# Gun stock plans?



## wpage (May 26, 2011)

Looking to make a stock for my 870 Rem shotgun...

Any suggestions?:cray:


----------



## Cherryville Chuck (Sep 28, 2010)

wpage said:


> Looking to make a stock for my 870 Rem shotgun...
> 
> Any suggestions?:cray:


What exactly do you need help with?


----------



## Ralph Barker (Dec 15, 2008)

wpage said:


> Looking to make a stock for my 870 Rem shotgun...
> 
> Any suggestions?:cray:


I've never made a gun stock, but I suppose I'd start by using the original to make a template of the basic outline shape. Then, it's a simple matter of removing the wood that isn't supposed to be there. 

Seriously, I'd talk to a custom gun maker for some pointers. I would think the key issues would be maintaining axial alignment (i.e. keeping the centerline aligned behind the gun), along with the intricacies of the precision fit to the gun surface. The forestock on the 870 strikes me as more of a challenge than the buttstock. 
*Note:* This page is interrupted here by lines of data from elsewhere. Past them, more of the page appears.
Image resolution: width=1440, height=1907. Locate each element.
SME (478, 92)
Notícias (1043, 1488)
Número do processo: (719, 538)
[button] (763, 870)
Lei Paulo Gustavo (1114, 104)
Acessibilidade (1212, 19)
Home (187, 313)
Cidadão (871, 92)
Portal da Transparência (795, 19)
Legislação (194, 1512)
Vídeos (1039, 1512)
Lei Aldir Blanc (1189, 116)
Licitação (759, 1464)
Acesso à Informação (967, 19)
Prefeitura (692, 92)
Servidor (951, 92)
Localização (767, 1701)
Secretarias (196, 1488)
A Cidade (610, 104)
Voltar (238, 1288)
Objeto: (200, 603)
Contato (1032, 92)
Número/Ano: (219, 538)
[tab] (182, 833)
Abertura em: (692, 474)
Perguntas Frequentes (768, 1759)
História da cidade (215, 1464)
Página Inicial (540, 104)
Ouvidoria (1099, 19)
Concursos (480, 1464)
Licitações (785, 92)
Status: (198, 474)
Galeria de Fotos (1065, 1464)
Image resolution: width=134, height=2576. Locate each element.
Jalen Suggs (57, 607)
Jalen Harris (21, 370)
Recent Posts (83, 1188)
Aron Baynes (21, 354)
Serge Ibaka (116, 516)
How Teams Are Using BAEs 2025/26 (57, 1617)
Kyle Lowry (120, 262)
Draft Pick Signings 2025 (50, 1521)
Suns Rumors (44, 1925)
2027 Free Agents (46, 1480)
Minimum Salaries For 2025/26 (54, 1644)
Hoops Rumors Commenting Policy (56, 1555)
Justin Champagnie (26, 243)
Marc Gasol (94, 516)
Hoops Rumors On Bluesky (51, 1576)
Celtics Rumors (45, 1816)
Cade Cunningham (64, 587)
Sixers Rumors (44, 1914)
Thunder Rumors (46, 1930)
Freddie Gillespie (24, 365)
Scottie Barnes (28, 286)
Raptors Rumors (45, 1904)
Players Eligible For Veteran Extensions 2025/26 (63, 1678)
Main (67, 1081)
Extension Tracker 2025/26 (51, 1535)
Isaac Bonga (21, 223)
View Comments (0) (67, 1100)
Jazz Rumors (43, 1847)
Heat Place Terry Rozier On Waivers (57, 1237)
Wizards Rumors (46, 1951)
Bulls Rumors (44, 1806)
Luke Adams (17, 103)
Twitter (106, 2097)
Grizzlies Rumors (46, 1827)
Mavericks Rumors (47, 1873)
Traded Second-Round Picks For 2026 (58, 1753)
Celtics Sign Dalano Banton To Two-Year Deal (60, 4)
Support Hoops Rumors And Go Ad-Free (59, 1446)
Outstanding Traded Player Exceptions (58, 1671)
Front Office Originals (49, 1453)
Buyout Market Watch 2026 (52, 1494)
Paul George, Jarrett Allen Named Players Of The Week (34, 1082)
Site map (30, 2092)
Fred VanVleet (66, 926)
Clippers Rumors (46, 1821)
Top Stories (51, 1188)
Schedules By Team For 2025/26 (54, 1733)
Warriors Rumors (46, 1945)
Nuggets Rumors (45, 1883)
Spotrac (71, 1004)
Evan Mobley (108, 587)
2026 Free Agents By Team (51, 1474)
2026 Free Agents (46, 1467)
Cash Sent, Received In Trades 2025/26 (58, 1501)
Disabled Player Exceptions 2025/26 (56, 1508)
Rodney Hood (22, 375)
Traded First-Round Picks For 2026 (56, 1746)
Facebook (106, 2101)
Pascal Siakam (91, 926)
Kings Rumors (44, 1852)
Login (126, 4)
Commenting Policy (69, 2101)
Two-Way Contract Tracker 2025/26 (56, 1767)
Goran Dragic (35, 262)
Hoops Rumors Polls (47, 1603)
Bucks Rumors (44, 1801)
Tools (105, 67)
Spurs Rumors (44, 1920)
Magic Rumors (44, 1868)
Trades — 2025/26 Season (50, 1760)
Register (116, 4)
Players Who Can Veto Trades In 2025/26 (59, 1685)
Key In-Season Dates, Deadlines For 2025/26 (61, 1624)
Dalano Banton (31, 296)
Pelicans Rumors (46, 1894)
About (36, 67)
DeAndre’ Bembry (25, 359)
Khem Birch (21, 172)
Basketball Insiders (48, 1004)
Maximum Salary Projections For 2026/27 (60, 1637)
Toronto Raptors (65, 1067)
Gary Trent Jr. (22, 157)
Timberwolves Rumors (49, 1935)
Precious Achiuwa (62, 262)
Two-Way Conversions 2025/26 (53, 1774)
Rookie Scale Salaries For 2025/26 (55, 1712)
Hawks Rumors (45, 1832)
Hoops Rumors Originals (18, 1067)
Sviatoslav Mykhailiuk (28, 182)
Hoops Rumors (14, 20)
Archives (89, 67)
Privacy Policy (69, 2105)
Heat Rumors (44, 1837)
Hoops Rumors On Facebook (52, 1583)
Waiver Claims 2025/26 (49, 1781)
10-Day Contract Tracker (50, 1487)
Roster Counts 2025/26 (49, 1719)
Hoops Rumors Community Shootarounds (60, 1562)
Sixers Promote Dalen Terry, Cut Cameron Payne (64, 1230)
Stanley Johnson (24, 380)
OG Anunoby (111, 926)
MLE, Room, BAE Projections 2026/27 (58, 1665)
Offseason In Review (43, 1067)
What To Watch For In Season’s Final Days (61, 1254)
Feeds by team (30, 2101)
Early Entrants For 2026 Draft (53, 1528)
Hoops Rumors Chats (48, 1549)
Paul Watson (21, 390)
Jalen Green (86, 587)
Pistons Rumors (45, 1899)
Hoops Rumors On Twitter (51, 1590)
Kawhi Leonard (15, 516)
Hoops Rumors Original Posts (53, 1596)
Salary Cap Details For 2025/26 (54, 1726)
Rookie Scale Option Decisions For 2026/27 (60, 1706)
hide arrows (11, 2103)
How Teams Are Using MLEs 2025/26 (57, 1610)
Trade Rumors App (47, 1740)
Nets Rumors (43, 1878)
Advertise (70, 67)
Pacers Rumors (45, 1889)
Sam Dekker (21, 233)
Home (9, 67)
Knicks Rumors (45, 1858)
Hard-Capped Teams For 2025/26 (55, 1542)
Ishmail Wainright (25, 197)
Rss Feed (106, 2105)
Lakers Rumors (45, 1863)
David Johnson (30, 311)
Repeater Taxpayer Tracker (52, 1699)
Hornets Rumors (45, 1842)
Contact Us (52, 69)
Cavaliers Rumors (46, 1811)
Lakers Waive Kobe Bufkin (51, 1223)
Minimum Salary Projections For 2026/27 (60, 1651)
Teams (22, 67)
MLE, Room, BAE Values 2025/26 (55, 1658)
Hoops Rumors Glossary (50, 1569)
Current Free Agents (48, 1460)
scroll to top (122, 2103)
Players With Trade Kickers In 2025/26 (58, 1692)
Since this is a router forum, I suppose it's obligatory to suggest the consideration of a "router duplicator" for some of the work.


----------



## wpage (May 26, 2011)

Thanks for the feedback...

Going to trace it out and start making sawdust. Just the buttstock!


----------



## sourdough (Jan 31, 2010)

wpage said:


> Thanks for the feedback...
> 
> Going to trace it out and start making sawdust. Just the buttstock!


Pay close attention to the direction of grain in the wood. How old/stable is the "blank" you are starting with? It is important the wood is well dried and stable or it will fail at the worst time in the worst place.
Generally speaking, gun stock making is a precision thing that requires serious understanding of the wood you are using and the dynamics of that wood.
But have fun.


----------